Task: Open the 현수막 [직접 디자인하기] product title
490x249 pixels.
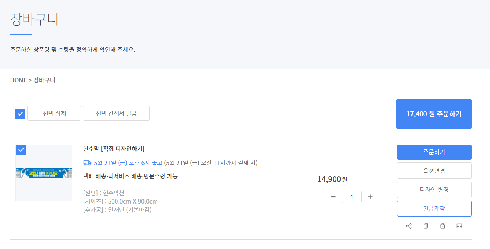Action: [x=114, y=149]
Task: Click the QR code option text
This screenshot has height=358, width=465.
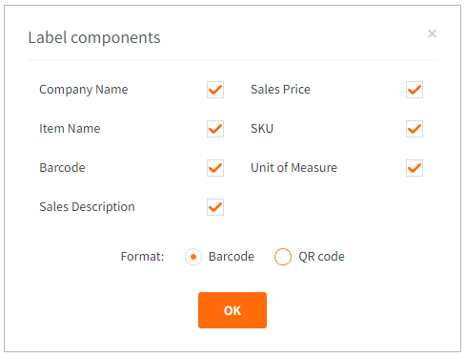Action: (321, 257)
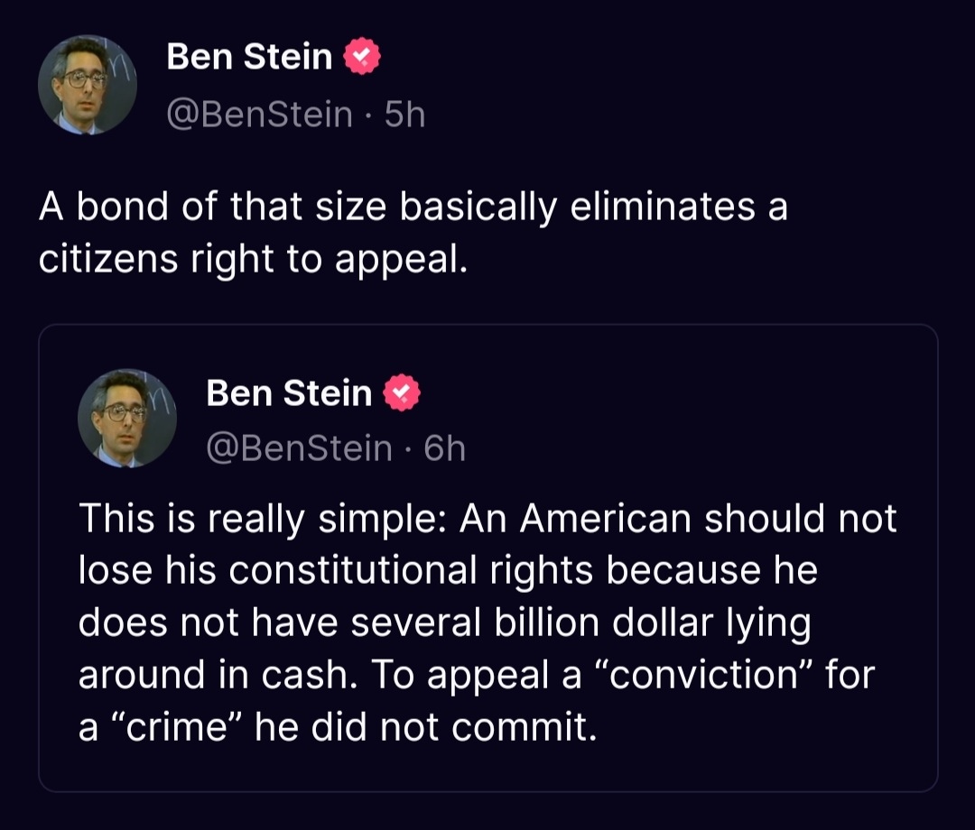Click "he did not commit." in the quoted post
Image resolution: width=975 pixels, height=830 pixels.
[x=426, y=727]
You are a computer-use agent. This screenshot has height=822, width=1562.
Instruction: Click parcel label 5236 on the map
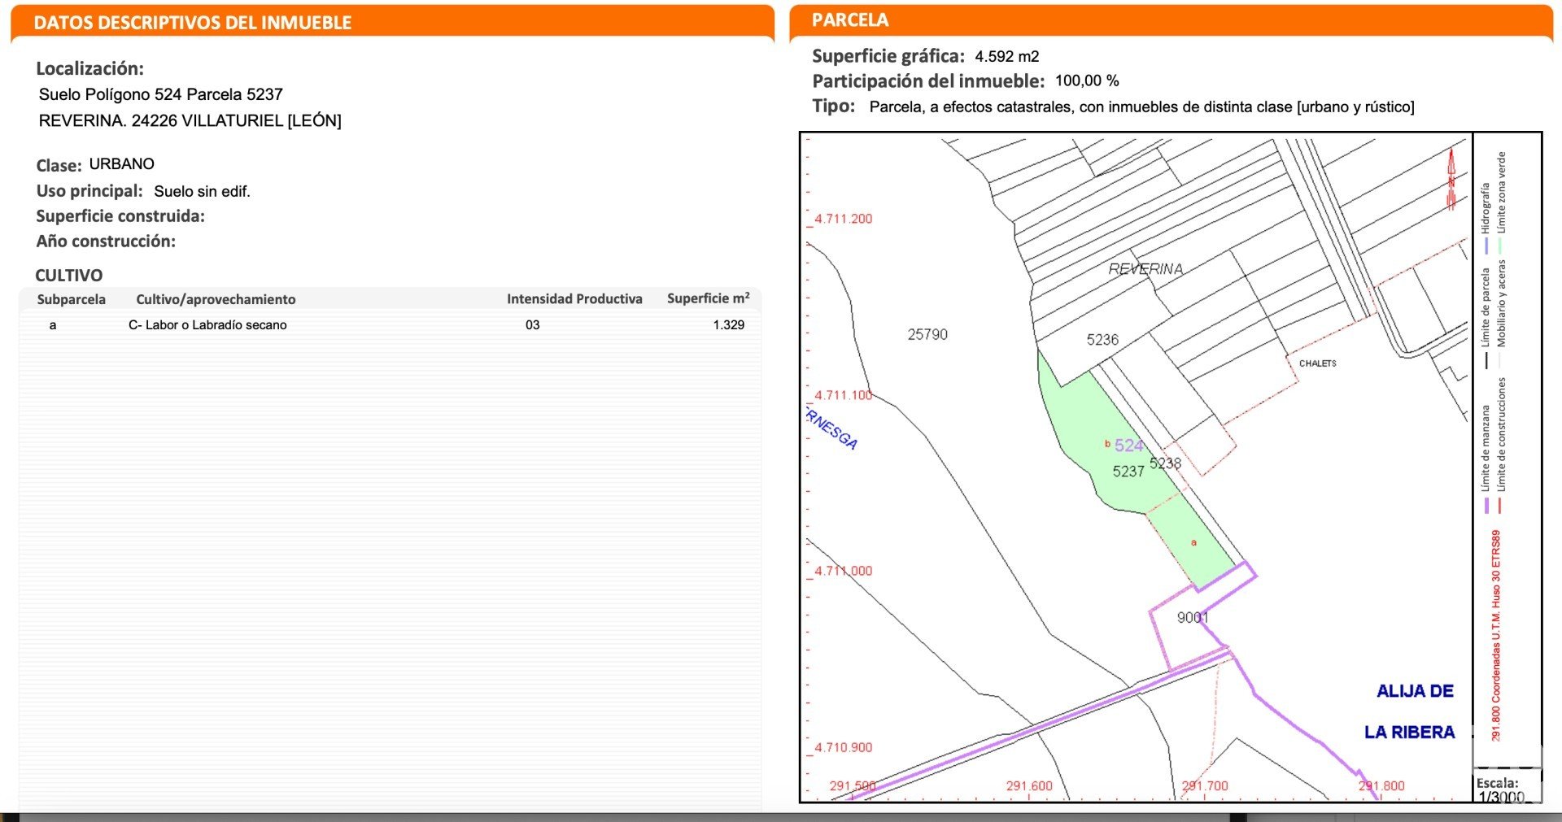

-----

● REQUIRED WORK:
Everything from the line with "Task: Click the QR code option text" through the last line above should be reproduced exactly, both ends included; pictures must be omitted.

● TASK RESPONSE:
Task: Click the QR code option text
This screenshot has height=358, width=465.
Action: (321, 257)
Click "he did not commit." in the quoted post
Image resolution: width=975 pixels, height=830 pixels.
[x=426, y=727]
You are a computer-use agent. This screenshot has height=822, width=1562.
Instruction: Click parcel label 5236 on the map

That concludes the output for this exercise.